Energy and computing : Identifying and addressing bottlenecks
Place : IRIG/SPINTEC, auditorium 445 CEA Building 10.05 (access to CEA requires an entry authorization. Request it before 08th at admin.spintec@cea.fr)
video conference : https://univ-grenoble-alpes-fr.zoom.us/j/98769867024?pwd=dXNnT3RMeThjYStybGVQSUN0TVdJdz09
Meeting ID: 987 6986 7024
Passcode: 025918
Abstract : From low-power IoT devices to high-performance computing nodes, energy is often a key consideration. We face multiple significant energy-related challenges: availability, cost, and sustainability, to name only the most frequent. Understanding how the energy is spent is crucial for addressing bottlenecks in both software and hardware aspects. This presentation is twofold. First, we present a low-power audio recording device, a first high-level energy breakdown shows that storage is responsible for half of the total energy usage. Under these conditions, we implement and compare multiple data reduction strategies. Secondly, we take a look into high-performance systems. We propose a methodology to evaluate the energy consumption of GPUs at the instruction level. We base our methodology on measurements provided by a built-in sensor and performance counters reported by profiling tools. Our results show that data movement across the cache hierarchy dominates the energy usage.
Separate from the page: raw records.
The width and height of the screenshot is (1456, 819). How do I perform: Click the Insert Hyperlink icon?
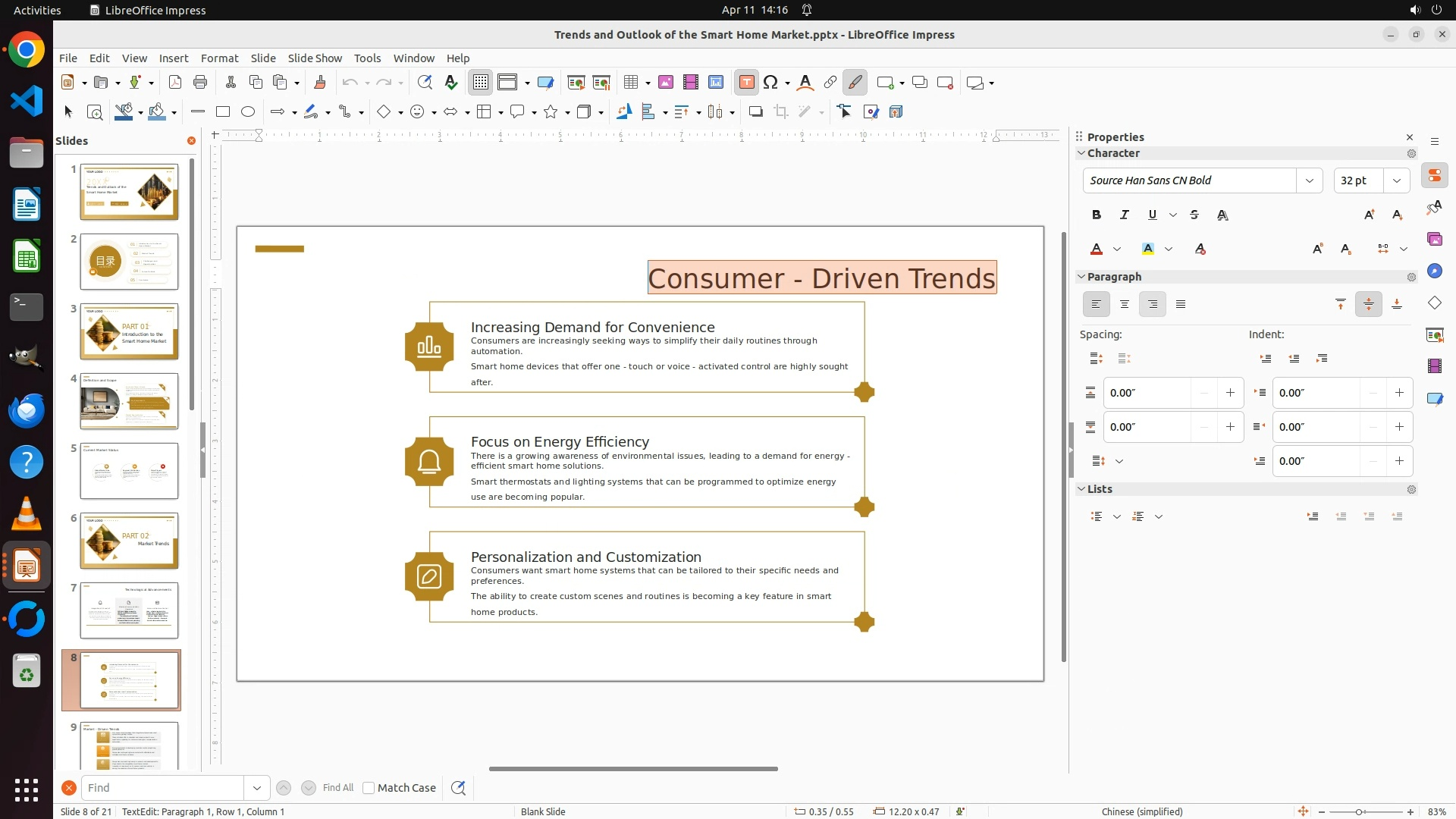click(x=830, y=83)
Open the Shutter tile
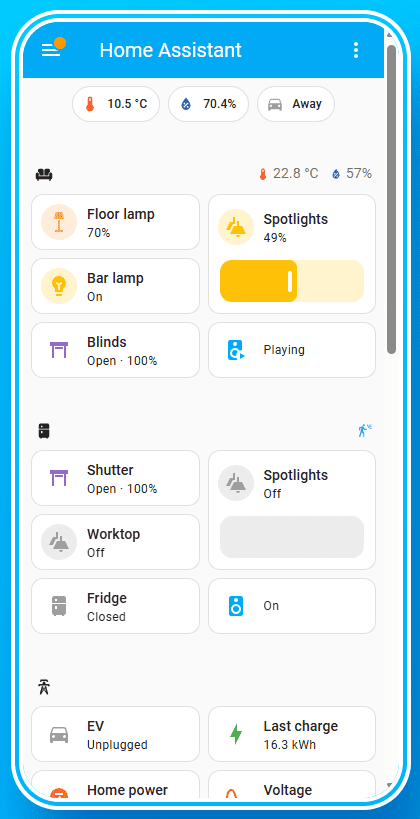 (x=115, y=478)
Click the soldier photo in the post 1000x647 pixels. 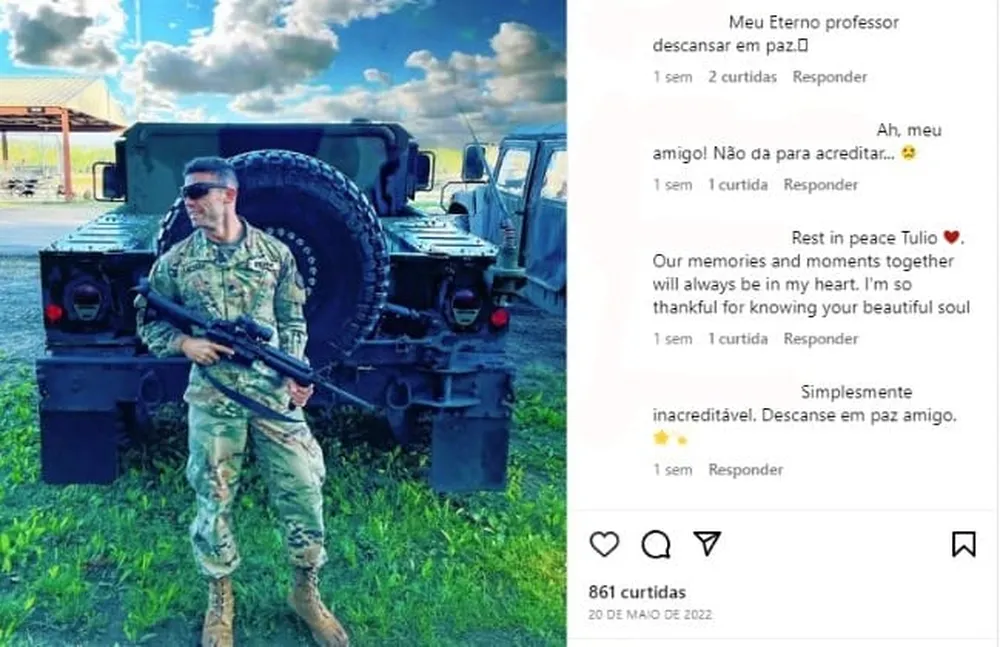coord(283,324)
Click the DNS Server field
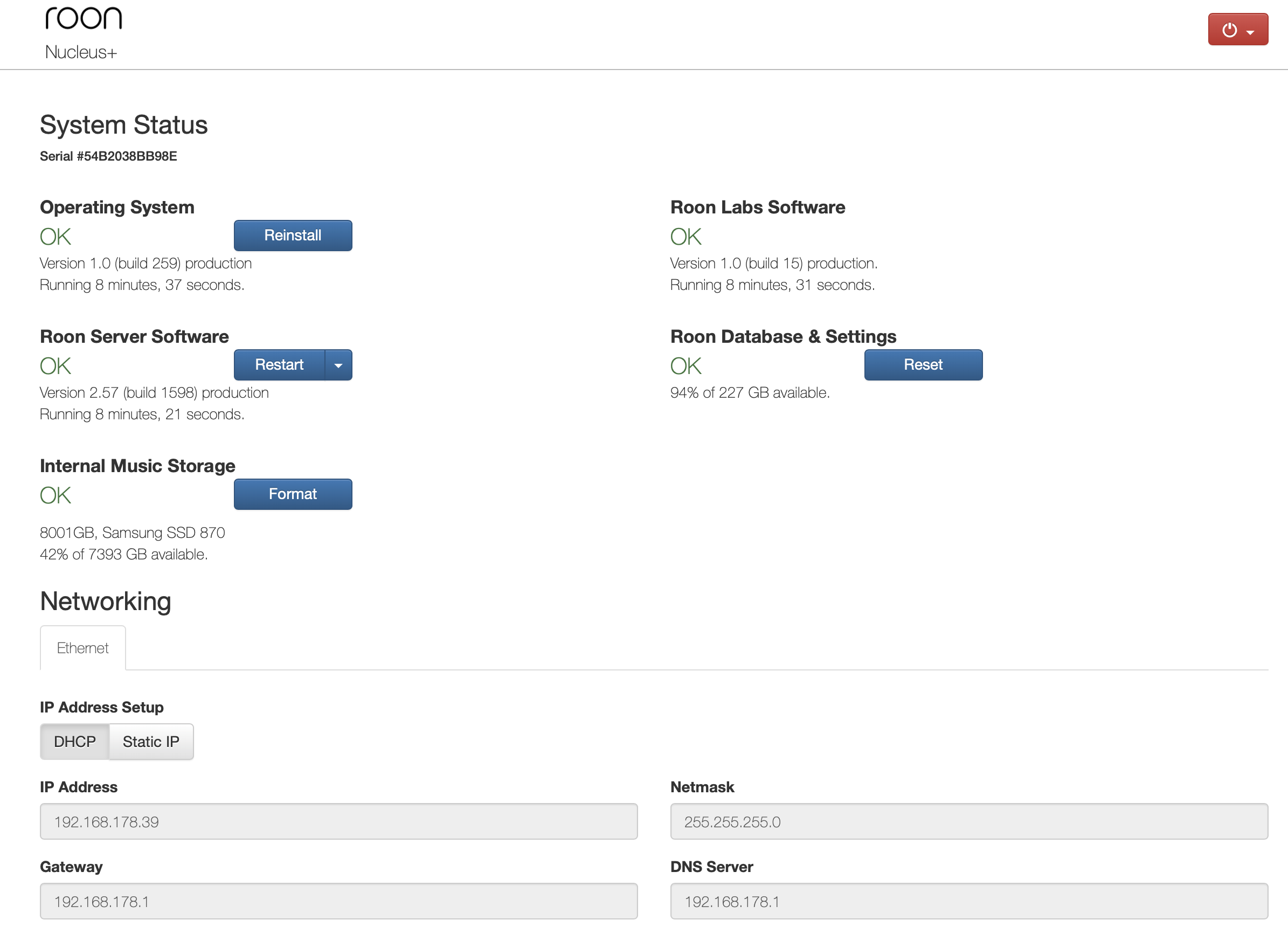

Biography : I defended my PhD in December 2023 in Montpellier on the subject of embedded computing for wildlife monitoring under severe energy constraints. I followed with a one-year ATER contract to study inference acceleration around both high-performance computing systems (with GPUs) and low-power devices (with ADAM, a RISC-V based platform). I now occupy an assistant professor position at Phelma and Spintec. I mainly teach HDL and programming, and my research will focus on emerging computing paradigms, where I hope to contribute on the subject of system-level integration of smart memories.